Pete Docter: I think in some sense I think less and less about the technical. In the beginning that was a real concern because there were obvious limitations to what we could do and what we couldn't. Back then we had to think very creatively about how to get around some of that stuff. Now, as a writer, I feel that there are certain things that we can do, in the kinds of films that we make, the stories that we tell, and the characters that we make that we probably couldn't do in live action. At least, things that we'd have to approach in a different way.

What Toy Story taught us was to focus on the storytelling and the characters, and all the rest will fall in line. [Executive Producer Ed Catmull] tells a story about how he knew he had succeeded because when the film came out, nobody talked about the technology and they didn't review the rendering, they just talked about the characters and did so as though they were real people. And that was awesome because that's what we had set out to do.

AC: Each film since Toy Story has looked distinctive from the previous film, and yet each one has a certain Pixar imprimatur that marks it. There doesn't appear to be an in-house style, really. Has Pixar fundamentally changed its own style of animation in the intervening years?

PD: I'm happy to hear you say that! I know that some people feel as though our stuff looks kind of consistent or similar to itself, but we're trying to push things forward with every film. Obviously, it has to be appealing to people when you look at it, but, as we try to do, Up looks very different from The Incredibles, which looks very different from Inside Out. That's important to us, to try and give people something different and something kind of new.

AC: I know you're a fan of Japan's animation powerhouse Studio Ghibli and its co-founder Hayao Miyazaki, who retired relatively recently. Do you think there will still be room – or a desire for – old-school, hand-drawn cel animation of that sort in the future? Or will a generation that has grown up with mainly digital animation at their local cineplex find that too old-school, or not "realistic" enough?

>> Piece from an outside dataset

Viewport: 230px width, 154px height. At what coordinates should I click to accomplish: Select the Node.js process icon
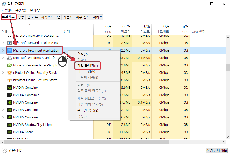coord(9,65)
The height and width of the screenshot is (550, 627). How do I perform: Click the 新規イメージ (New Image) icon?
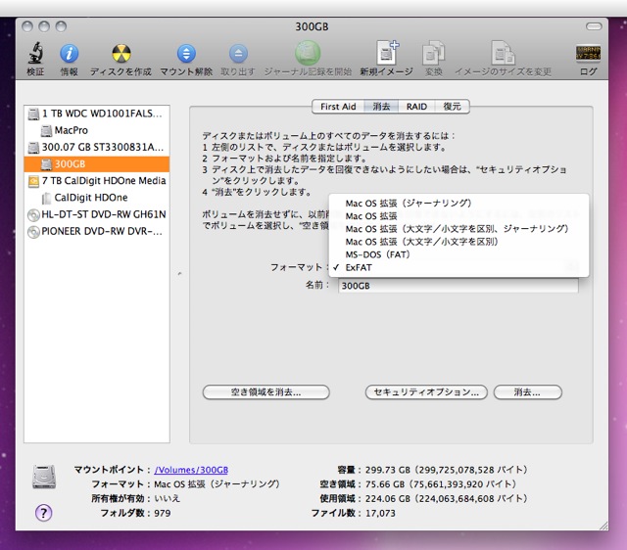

PD: Oh, man, I hope not. I love it. But I have no idea. For me, personally, it still speaks loud and clear. There's something about that fact that a person made these marks that express so much. In [the Studio Ghibli film] The Tale of Princess Kaguya there's this scene where she runs away and there's just this, wow, element of "I can just feel that." It's so good! And I don't know that we can ever get that with CG. I mean, we can do other things better than hand-drawing can do, but there are definitely things that hand-drawing can do better than CG. I gotta say that when I talk to young artists, there are a lot that say, and now more than ever, that they're really into anime and love what it brings to their lives for whatever reason. So I hope that [hand-drawn animation] is going to stay around in some way. But who knows? Fifteen years ago, I would have said that the 2-D animation that Disney was doing would have stayed around, too. It hasn't, but maybe it'll come back.

AC: There's also been the advent of the whole Adult Swim-style of animation, going back to their repurposing of old Space Ghost episodes from the Sixties for meta-comedy.

PD: Yeah, and each one of those brings something specific and unique to what it is they're talking about. I mean, you can get away with certain things in The Simpsons that you couldn't get away with in a live-action cast. There's that sense of absurdity, and extremity, and caricature that is really fun. And [The Simpsons] has been around as long as I've been at Pixar.

AC: Has the role of animation, not just Pixar, but animation as a whole, changed since the 1900s when Little Nemo and Gertie the Dinosaur arrived? Obviously, animated films like Animal Farm and, again, Richard Linklater's forays into rotoscoped animation are more than mere entertainment.

PD: I don't mean to be depressing, but even back when Winsor McCay was doing Little Nemo, he quit because he kind of felt that, even then, animation was being marginalized and being mass-produced and crapped out. He saw it as this great art form, something to continue to push the boundaries on. That's kind of the way that I feel we are trying to do, as a team, at Pixar. We're not doing art with a capital A, I don't think –

AC: Anyone who's seen the first 10 minutes of Up might beg to differ ...

PD: Well, that's cool to hear, but what we're after is really just saying something to people that registers with them. But the industry does it to itself sometimes. If you talk down to people then, you know, that's the way they look at it. I think animation can speak to people in a lot of different ways. Like Brad Bird likes to say, "Animation is not a genre; it's a medium." It can be used to tell stuff we've never seen before. Horror stories, even, like Richard McGuire's [segment] of [French animation anthology] Fear(s) of the Dark. You're on the edge of your seat and it's all super-graphic, but it works. Animation can do so much more than people perceive it might be able to do, you know?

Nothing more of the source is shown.